7.2.zy1, 考虑矩阵 $A: R^n \to R^m$, 若 A 是单射, 则 $A^* A: R^n \to R^n$ 可逆.

证明: $A = (c_1, \cdots, c_n), A(x_1, \cdots, x_n)^T = 0 = \sum_i x_i c_i$, 这里 A 是单射, 意味着 $x_i = 0, \forall i$, 即 A 的列向量线性无关. 即 A 的列秩 = n, 所以 $A^*$ 的列秩 = A 的行秩 = n, 所以 $A^*$ 的值域 $R_{A^*} = R^n$, 即 $A^*$ 是满射. 这里这里由 A 是单射也可证 $n \le m$, 见 6.5.zy1.

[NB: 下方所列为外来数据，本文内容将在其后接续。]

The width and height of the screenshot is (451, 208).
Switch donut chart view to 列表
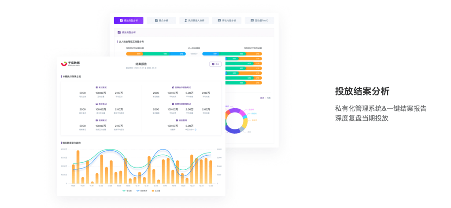269,98
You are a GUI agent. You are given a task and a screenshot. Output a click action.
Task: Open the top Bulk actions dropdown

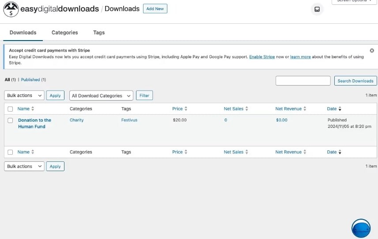point(24,96)
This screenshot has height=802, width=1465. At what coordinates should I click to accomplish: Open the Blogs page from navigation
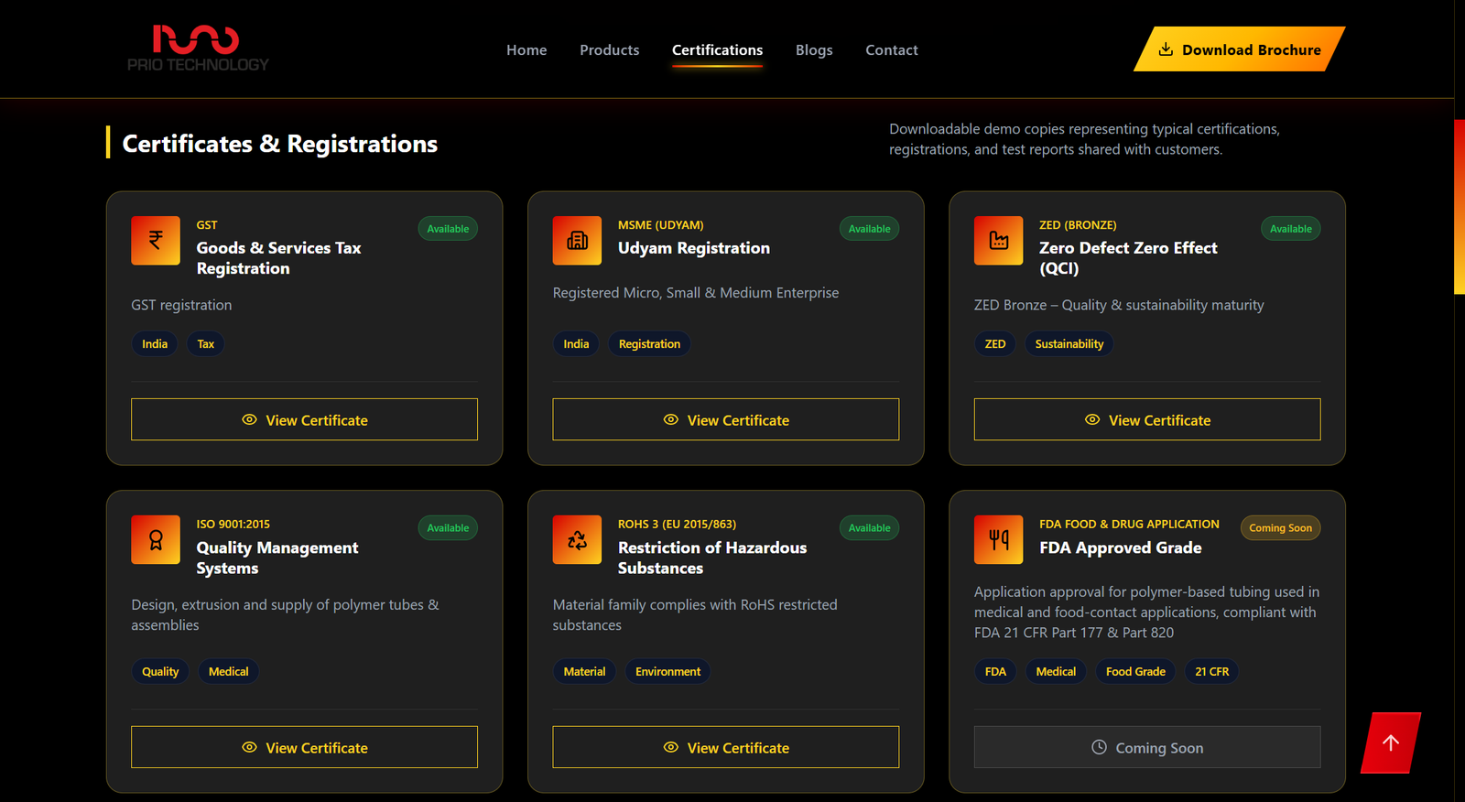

设 x 满足 $(A^*A) (x) = 0$, 则 $((A^*A) (x), x) = 0 = (Ax, Ax)$, 即 $Ax = 0$ 即 $x = 0$, 即 $(A^*A)$ 是个单射. 考虑到 $\dim N_{A^*A} + \dim R_{A^*A} = n$ 推出了 $\dim R_{A^*A} = n$, 即 $(A^*A)$ 也是个满射.

P.S. 我这里混了矩阵与线性映射的概念…

定理 10, 略作补充.

  • 由 7.2.zy1 论证了这里 $\forall p$, 方程 25 都有唯一解.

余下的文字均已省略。